Work to complete:
Rewrite the lines below with "sidebar" replaced by "side panel" and nothing else altered, and leave out the pictures.

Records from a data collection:
+---+

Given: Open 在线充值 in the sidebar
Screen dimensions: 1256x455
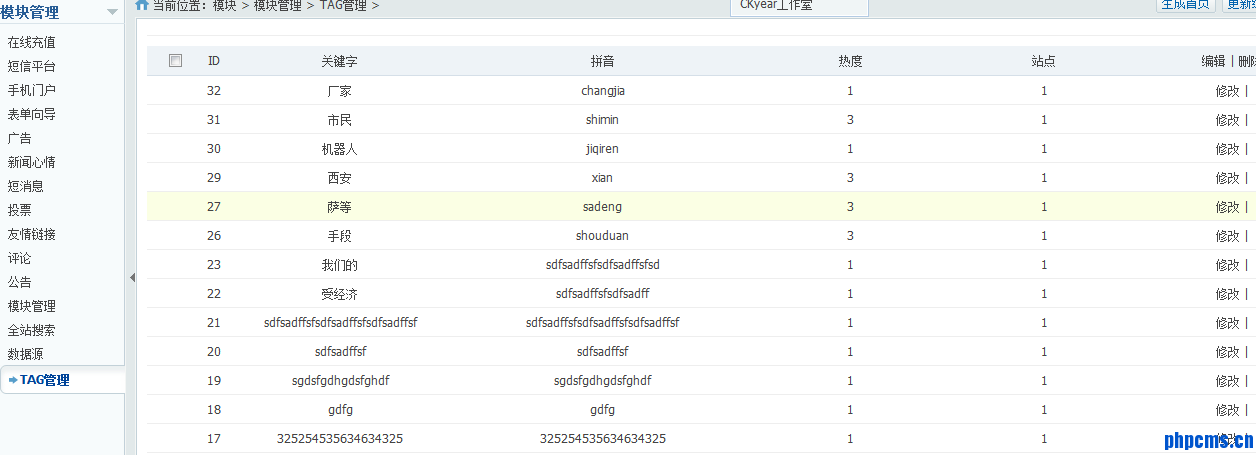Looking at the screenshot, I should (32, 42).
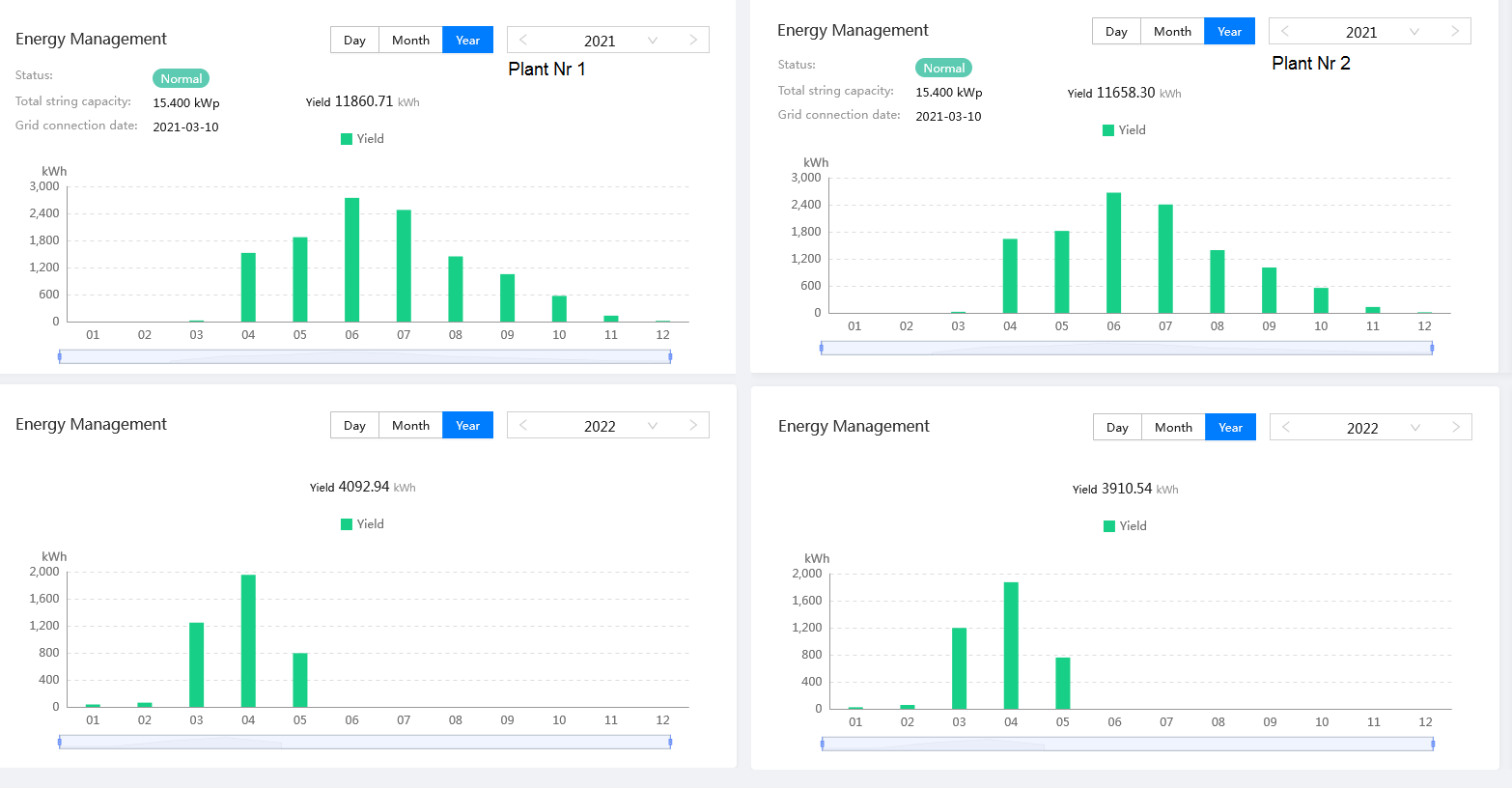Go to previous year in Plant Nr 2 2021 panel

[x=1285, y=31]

+---+

Result:
Given: Open 在线充值 in the side panel
Screen dimensions: 1256x455
Looking at the screenshot, I should (32, 42).
Go to previous year in Plant Nr 2 2021 panel

[x=1285, y=31]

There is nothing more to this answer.